STORED ROWS
[Begin]

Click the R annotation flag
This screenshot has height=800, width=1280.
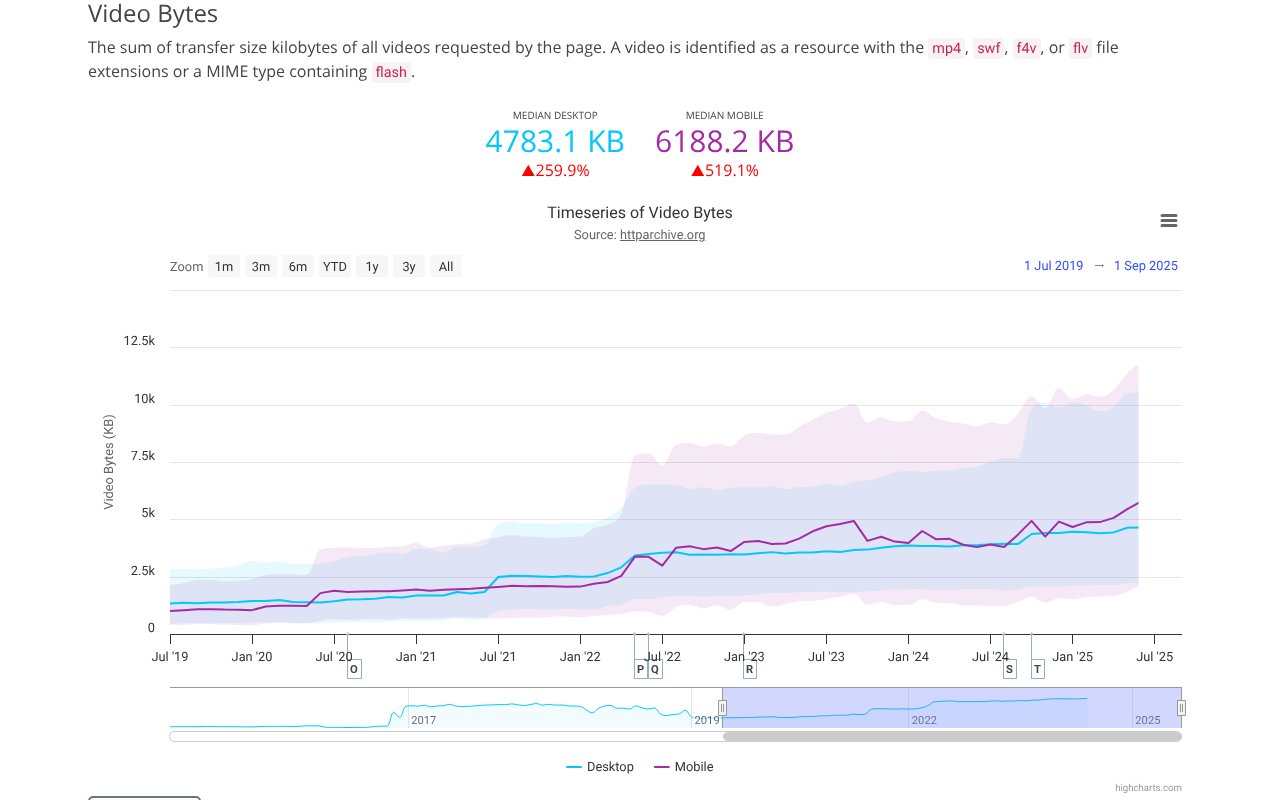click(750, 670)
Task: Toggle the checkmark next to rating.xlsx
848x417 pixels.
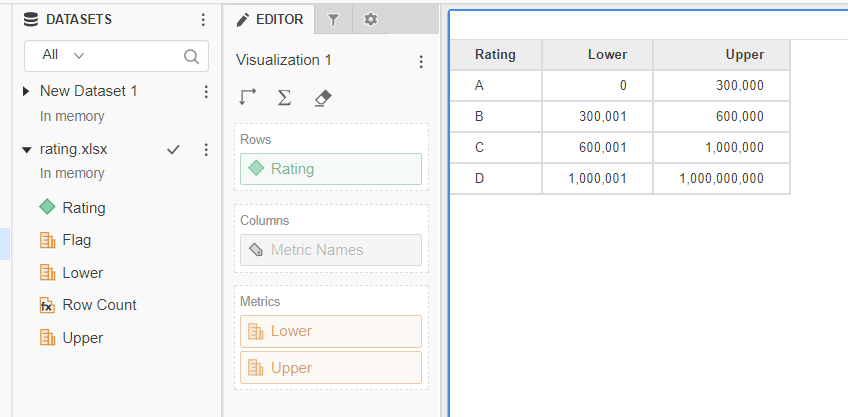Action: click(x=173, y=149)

[End]
[Begin]

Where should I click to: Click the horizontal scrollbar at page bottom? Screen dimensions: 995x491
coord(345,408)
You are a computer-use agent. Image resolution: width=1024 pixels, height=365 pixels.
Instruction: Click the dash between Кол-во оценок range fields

[End]

DIRECTIONS FOR THIS TASK
Extract every line of the records that contains the string "height", copying each line in full.

SOLUTION FOR THIS TASK
This screenshot has height=800, width=1280.
You are a computer-use agent. Image resolution: width=1024 pixels, height=365 pixels.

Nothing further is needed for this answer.